Our deeper research (Ref 26) has revealed that porous Ti-22Nb-6Zr alloys fabricated via vacuum sintering exhibited a recoverable strain of around 6% at −85 °C, indicating that the alloys own very good SME and superelasticity intrinsically but may not show these characters at room temperature due to their very low martensitic transformation start temperature (M s). Our further works will focus on adjusting the M s of these porous alloys to around room temperature by largely decreasing the Nb and Zr contents, so as to improve their superelasticity at room temperature.
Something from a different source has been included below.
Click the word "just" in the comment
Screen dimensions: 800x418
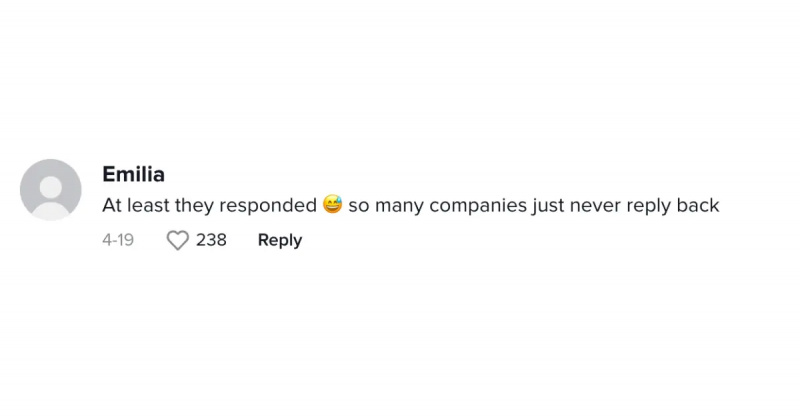548,206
Moreover, we will also optimize the sintering process of porous Ti-Nb-Zr alloys by adding reductant in the mixed powders in order to reduce the oxygen content induced during sintering, consequently minimizing the effect of oxygen on the phase transformation behavior of Ti-Nb-Zr SMAs.

Conclusions

The pore structures including porosities and pore sizes of porous Ti-22Nb-6Zr alloys with homogeneous constitution were successfully regulated by conventional sintering methods. Even though the very low M s temperature of all these porous Ti-22Nb-6Zr alloys results in the limited superelasticity exhibited at room temperature, the important effect of pore structures on the mechanical properties and superelasticity could still be observed. Appropriate porosities for porous Ti-22Nb-6Zr alloys are found to be between 38.5%-49.7%, with mechanical properties approaching to cortical bones (Elastic modulus, compressive strength, and recoverable strain of the alloys are in the range of 7.2-11.4 GPa, 188-422 MPa, and 2.4%-2.6%, respectively). Under the same porosity, the alloys with larger pores exhibit lower elastic modulus, while the alloys with smaller pores present higher compressive strength.